→ Exercise
Please write out the entries below again, swapping every "Where should I click to" for "Where do I click to" and changing nothing else.
----------------------------------------
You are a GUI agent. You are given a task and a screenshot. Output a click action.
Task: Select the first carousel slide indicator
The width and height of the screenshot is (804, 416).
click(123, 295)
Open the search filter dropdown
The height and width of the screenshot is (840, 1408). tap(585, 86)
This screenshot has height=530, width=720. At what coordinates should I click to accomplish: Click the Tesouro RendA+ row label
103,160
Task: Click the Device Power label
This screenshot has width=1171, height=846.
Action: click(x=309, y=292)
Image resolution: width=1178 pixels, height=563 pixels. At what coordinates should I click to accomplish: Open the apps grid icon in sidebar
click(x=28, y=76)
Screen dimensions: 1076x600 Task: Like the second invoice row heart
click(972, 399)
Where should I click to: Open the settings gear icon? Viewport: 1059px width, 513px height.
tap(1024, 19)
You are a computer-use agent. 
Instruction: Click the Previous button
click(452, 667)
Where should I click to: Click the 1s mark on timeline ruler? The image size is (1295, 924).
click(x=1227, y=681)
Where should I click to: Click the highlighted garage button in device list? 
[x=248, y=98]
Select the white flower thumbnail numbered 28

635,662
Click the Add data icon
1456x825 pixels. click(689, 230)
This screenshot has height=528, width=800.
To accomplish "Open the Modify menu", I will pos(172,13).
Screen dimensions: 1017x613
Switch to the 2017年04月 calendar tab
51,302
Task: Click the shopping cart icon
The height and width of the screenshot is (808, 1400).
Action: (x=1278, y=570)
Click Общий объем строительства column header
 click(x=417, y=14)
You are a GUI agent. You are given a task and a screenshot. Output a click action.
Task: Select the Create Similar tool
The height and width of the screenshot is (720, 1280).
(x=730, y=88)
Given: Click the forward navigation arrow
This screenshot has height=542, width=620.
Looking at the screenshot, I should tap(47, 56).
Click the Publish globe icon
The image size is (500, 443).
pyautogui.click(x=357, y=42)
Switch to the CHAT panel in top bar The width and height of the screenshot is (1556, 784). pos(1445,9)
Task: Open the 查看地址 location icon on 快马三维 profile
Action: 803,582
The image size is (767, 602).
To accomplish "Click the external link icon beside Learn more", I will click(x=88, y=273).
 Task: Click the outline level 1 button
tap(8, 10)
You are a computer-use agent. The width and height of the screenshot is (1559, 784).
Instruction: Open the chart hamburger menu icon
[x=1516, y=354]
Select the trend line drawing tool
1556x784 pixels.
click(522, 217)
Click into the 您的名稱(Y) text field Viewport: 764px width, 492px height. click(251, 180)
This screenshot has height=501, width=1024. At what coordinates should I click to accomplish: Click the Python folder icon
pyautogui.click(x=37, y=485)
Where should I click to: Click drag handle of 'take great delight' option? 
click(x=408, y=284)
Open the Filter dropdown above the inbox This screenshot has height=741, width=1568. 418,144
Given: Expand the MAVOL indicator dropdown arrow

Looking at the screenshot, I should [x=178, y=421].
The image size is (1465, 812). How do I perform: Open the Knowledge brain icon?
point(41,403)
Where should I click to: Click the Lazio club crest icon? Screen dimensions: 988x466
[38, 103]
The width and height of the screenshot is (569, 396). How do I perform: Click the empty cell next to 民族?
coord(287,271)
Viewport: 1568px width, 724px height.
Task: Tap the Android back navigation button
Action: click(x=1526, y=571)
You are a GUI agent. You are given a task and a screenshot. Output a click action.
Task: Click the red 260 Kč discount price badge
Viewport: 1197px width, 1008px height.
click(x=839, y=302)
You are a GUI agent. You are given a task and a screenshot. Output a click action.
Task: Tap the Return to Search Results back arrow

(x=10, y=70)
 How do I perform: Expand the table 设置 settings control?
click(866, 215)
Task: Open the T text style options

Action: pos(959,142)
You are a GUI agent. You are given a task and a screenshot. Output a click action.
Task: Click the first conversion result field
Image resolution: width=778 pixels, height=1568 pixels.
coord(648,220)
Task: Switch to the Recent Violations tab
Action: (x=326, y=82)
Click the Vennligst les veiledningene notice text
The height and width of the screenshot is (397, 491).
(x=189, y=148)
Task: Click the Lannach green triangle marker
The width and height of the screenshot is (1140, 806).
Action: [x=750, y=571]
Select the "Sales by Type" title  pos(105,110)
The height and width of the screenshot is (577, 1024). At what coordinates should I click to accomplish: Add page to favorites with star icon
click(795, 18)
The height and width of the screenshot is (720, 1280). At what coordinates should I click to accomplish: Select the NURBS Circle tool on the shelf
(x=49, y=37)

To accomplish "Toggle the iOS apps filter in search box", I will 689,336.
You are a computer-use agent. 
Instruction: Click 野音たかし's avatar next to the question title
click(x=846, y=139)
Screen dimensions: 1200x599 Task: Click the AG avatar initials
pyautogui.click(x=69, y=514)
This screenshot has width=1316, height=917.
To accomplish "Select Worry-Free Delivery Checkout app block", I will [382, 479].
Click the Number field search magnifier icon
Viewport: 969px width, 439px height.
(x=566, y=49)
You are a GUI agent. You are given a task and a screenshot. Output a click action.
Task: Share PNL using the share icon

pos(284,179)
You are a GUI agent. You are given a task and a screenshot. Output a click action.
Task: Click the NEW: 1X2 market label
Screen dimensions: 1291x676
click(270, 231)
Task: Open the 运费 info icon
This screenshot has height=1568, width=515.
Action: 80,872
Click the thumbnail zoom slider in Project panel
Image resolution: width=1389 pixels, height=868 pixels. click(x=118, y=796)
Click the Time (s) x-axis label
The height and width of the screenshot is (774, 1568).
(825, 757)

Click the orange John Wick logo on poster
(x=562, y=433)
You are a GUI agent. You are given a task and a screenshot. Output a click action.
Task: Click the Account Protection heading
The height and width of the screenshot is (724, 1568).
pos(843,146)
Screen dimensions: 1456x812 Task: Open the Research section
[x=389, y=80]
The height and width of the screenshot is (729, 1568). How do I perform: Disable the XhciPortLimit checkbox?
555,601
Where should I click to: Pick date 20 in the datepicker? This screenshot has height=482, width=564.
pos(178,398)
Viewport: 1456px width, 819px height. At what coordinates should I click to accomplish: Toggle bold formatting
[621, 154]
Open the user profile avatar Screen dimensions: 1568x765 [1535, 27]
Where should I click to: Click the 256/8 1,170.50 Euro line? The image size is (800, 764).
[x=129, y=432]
----------------------------------------
→ Result for this task
You are a GUI agent. You are given a task and a screenshot. Output a click action.
Task: Select the first carousel slide indicator
The width and height of the screenshot is (804, 416).
click(123, 295)
Open the search filter dropdown
The height and width of the screenshot is (840, 1408). tap(585, 86)
This screenshot has height=530, width=720. At what coordinates should I click to accomplish: Click the Tesouro RendA+ row label
103,160
Task: Click the Device Power label
This screenshot has width=1171, height=846.
Action: click(x=309, y=292)
Image resolution: width=1178 pixels, height=563 pixels. At what coordinates should I click to accomplish: Open the apps grid icon in sidebar
click(x=28, y=76)
Screen dimensions: 1076x600 Task: Like the second invoice row heart
click(972, 399)
Where do I click to: Open the settings gear icon? Viewport: 1059px width, 513px height.
tap(1024, 19)
You are a computer-use agent. 
Instruction: Click the Previous button
click(452, 667)
Where do I click to: Click the 1s mark on timeline ruler? The image size is (1295, 924).
click(x=1227, y=681)
Where do I click to: Click the highlighted garage button in device list? 
[x=248, y=98]
Select the white flower thumbnail numbered 28

635,662
Click the Add data icon
1456x825 pixels. click(689, 230)
This screenshot has height=528, width=800.
To accomplish "Open the Modify menu", I will pos(172,13).
Screen dimensions: 1017x613
Switch to the 2017年04月 calendar tab
51,302
Task: Click the shopping cart icon
The height and width of the screenshot is (808, 1400).
Action: (x=1278, y=570)
Click Общий объем строительства column header
 click(x=417, y=14)
You are a GUI agent. You are given a task and a screenshot. Output a click action.
Task: Select the Create Similar tool
The height and width of the screenshot is (720, 1280).
(x=730, y=88)
Given: Click the forward navigation arrow
This screenshot has height=542, width=620.
Looking at the screenshot, I should tap(47, 56).
Click the Publish globe icon
The image size is (500, 443).
pyautogui.click(x=357, y=42)
Switch to the CHAT panel in top bar The width and height of the screenshot is (1556, 784). pos(1445,9)
Task: Open the 查看地址 location icon on 快马三维 profile
Action: 803,582
The image size is (767, 602).
To accomplish "Click the external link icon beside Learn more", I will click(x=88, y=273).
 Task: Click the outline level 1 button
tap(8, 10)
You are a computer-use agent. The width and height of the screenshot is (1559, 784).
Instruction: Open the chart hamburger menu icon
[x=1516, y=354]
Select the trend line drawing tool
1556x784 pixels.
click(522, 217)
Click into the 您的名稱(Y) text field Viewport: 764px width, 492px height. click(251, 180)
This screenshot has height=501, width=1024. At what coordinates should I click to accomplish: Click the Python folder icon
pyautogui.click(x=37, y=485)
Where do I click to: Click drag handle of 'take great delight' option? 
click(x=408, y=284)
Open the Filter dropdown above the inbox This screenshot has height=741, width=1568. 418,144
Given: Expand the MAVOL indicator dropdown arrow

Looking at the screenshot, I should [x=178, y=421].
The image size is (1465, 812). How do I perform: Open the Knowledge brain icon?
point(41,403)
Where do I click to: Click the Lazio club crest icon? Screen dimensions: 988x466
[38, 103]
The width and height of the screenshot is (569, 396). How do I perform: Click the empty cell next to 民族?
coord(287,271)
Viewport: 1568px width, 724px height.
Task: Tap the Android back navigation button
Action: click(x=1526, y=571)
You are a GUI agent. You are given a task and a screenshot. Output a click action.
Task: Click the red 260 Kč discount price badge
Viewport: 1197px width, 1008px height.
click(x=839, y=302)
You are a GUI agent. You are given a task and a screenshot. Output a click action.
Task: Tap the Return to Search Results back arrow

(x=10, y=70)
 How do I perform: Expand the table 设置 settings control?
click(866, 215)
Task: Open the T text style options

Action: pos(959,142)
You are a GUI agent. You are given a task and a screenshot. Output a click action.
Task: Click the first conversion result field
Image resolution: width=778 pixels, height=1568 pixels.
coord(648,220)
Task: Switch to the Recent Violations tab
Action: (x=326, y=82)
Click the Vennligst les veiledningene notice text
The height and width of the screenshot is (397, 491).
(x=189, y=148)
Task: Click the Lannach green triangle marker
The width and height of the screenshot is (1140, 806).
Action: [x=750, y=571]
Select the "Sales by Type" title  pos(105,110)
The height and width of the screenshot is (577, 1024). At what coordinates should I click to accomplish: Add page to favorites with star icon
click(795, 18)
The height and width of the screenshot is (720, 1280). At what coordinates should I click to accomplish: Select the NURBS Circle tool on the shelf
(x=49, y=37)

To accomplish "Toggle the iOS apps filter in search box", I will 689,336.
You are a computer-use agent. 
Instruction: Click 野音たかし's avatar next to the question title
click(x=846, y=139)
Screen dimensions: 1200x599 Task: Click the AG avatar initials
pyautogui.click(x=69, y=514)
This screenshot has width=1316, height=917.
To accomplish "Select Worry-Free Delivery Checkout app block", I will [382, 479].
Click the Number field search magnifier icon
Viewport: 969px width, 439px height.
(x=566, y=49)
You are a GUI agent. You are given a task and a screenshot. Output a click action.
Task: Share PNL using the share icon

pos(284,179)
You are a GUI agent. You are given a task and a screenshot. Output a click action.
Task: Click the NEW: 1X2 market label
Screen dimensions: 1291x676
click(270, 231)
Task: Open the 运费 info icon
This screenshot has height=1568, width=515.
Action: 80,872
Click the thumbnail zoom slider in Project panel
Image resolution: width=1389 pixels, height=868 pixels. click(x=118, y=796)
Click the Time (s) x-axis label
The height and width of the screenshot is (774, 1568).
(825, 757)

Click the orange John Wick logo on poster
(x=562, y=433)
You are a GUI agent. You are given a task and a screenshot. Output a click action.
Task: Click the Account Protection heading
The height and width of the screenshot is (724, 1568).
pos(843,146)
Screen dimensions: 1456x812 Task: Open the Research section
[x=389, y=80]
The height and width of the screenshot is (729, 1568). How do I perform: Disable the XhciPortLimit checkbox?
555,601
Where do I click to: Pick date 20 in the datepicker? This screenshot has height=482, width=564.
pos(178,398)
Viewport: 1456px width, 819px height. At what coordinates should I click to accomplish: Toggle bold formatting
[621, 154]
Open the user profile avatar Screen dimensions: 1568x765 [1535, 27]
Where do I click to: Click the 256/8 1,170.50 Euro line? The image size is (800, 764).
[x=129, y=432]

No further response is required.